De retour de captivité de guerre, François Wetterwald et son ami le médecin Victor Dupont, aussi appelé Vic Dupont (1909-1976), décident en janvier 1941 de suivre l'appel du général de Gaulle et de "reprendre" le combat contre l'envahisseur allemand[1]. Wetterwald désire rallier les Forces françaises libres. Il tente de passer en Algérie. Il est arrêté à la ligne de démarcation, et condamné à six semaines de prison par les autorités allemandes de Moulins le 6 janvier 1941[1]. François Wetterwald devient interne en médecine des hôpitaux de Paris, en 1942[2].

À la réunion du 13 janvier 1943, 64 rue de la Chaussée-d'Antin à Paris, dans le bureau du directeur de la Caisse d'allocations familiales de la Seine, Dupont charge Wetterwald de prendre la direction des Corps Francs[3]. Wetterwald continue à exercer sa profession de médecin, jusqu'à son arrestation. Il cache ses archives de la Résistance dans la bibliothèque des internes de l'hôpital Broussais, puis de l'hôpital de la Salpêtrière, de Paris[4]. Au mois de juillet 1943, Wetterwald effectue une tournée en province à Orléans, Quimper, Pithiviers, Évreux, Nevers et Saint-Pierre-le-Moûtier[5].

Le 9 octobre 1943, Victor Dupont est arrêté à la Gare de Paris-Montparnasse[6]. Déporté à Compiègne cent jours après son arrestation, il arrive à Buchenwald, en Allemagne, le 24 janvier 1944[4]. L'arrestation de Dupont qui dirigeait l'ensemble Turma-Vengeance force Wetterwald à assumer une "charge écrasante"[7].

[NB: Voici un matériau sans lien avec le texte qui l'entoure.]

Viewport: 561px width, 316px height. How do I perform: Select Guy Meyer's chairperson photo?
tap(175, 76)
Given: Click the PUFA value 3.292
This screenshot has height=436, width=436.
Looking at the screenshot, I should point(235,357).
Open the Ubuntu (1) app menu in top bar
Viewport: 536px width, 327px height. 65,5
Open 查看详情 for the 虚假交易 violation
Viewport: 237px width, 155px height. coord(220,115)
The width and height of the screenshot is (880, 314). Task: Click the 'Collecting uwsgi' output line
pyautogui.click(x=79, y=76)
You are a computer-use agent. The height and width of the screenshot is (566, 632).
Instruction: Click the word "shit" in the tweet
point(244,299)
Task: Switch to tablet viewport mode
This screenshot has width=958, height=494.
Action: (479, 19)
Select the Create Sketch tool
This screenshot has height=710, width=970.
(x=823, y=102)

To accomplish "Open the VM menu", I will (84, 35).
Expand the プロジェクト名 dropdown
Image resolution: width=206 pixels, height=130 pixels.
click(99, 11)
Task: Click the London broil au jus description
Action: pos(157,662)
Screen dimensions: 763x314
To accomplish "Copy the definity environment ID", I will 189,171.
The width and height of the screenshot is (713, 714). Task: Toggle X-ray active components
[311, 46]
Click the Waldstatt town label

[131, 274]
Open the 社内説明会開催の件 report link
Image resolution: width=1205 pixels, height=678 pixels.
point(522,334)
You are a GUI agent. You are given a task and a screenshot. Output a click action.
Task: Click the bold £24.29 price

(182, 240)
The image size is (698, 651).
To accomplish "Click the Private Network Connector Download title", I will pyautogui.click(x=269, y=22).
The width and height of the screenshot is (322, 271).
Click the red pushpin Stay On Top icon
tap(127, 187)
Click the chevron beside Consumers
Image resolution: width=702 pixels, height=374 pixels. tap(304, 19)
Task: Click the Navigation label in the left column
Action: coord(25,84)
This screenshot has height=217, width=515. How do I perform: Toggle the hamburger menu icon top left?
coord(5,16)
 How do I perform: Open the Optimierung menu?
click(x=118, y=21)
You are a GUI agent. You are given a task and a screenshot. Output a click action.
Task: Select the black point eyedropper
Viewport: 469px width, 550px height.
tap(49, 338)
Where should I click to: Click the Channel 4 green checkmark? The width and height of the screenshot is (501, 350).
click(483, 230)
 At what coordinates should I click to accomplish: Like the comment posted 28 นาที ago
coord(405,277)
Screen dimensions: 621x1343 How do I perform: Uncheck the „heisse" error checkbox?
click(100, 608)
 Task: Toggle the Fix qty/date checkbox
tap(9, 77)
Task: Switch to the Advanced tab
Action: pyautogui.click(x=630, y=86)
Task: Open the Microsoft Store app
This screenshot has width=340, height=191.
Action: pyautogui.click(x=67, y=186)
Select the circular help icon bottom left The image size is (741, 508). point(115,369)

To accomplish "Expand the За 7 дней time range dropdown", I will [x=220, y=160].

Wetterwald sait que la Gestapo le recherche activement depuis longtemps et qu'il peut être arrêté à tout moment. Il prépare son organisation à cette éventualité[8]. Il est arrêté une première fois, le 1er janvier 1944. Il devait rencontrer, chez un membre de son réseau, Prémonville, boulevard Malesherbes à Paris, quelques-uns des membres de son comité directeur, à 16 heures. Il raconte : « Une souricière avait été dressée dans l'appartement de notre chef d'action immédiat par les soins de la brigade des renseignements généraux de la préfecture de police (chefs Rotte et David) »[9]. Il est finalement relâché[10].

Deux semaines plus tard, ce fut l'arrestation finale : le samedi 15 janvier 1944, à 16 heures précises, Wetterwald sort de la bouche du métro La Muette et s'engage de quelques mètres dans l'avenue Mozart. Il a été trahi par Max Dumas[11],[12],[13]. Il est transféré à Fresnes le 18 janvier 1944. Il est ramené rue des Saussaies le 11 février 1944 et transféré à Compiègne le 17 mars 1944. Il part pour l'Allemagne le 6 avril 1944[14].

« [...] Et alors, la chute commence. Une chute verticale et qui va durer trois jours. Trois jours, est-ce long, est-ce court? Trois jours de chute vers l'inconnu; mais le présent est tellement absorbant que l'esprit, l'imagination ne font pas de très grands bonds. Trois jours sans manger, sans boire, sans dormir, presque sans respirer. Trois jours sans vêtements, nus tassés à 125 dans des wagons de marchandises (40 hommes, 8 chevaux) [...] »[15]

Francois Wetterwald est déporté au camp de concentration de Mauthausen, en Autriche, où il arrive le 9 avril 1944[14], puis affecté à l' "hôpital" d'une de ses annexes, le camp de concentration d'Ebensee.

Pierre Frilet[16], adjoint de Wetterwald qu'il remplace après son arrestation, est lui-même arrêté le 31 janvier 1944, deux semaines après Wetterwald, et déporté. Il deviendra plus tard le président de l'Amicale Turma-Vengeance[17].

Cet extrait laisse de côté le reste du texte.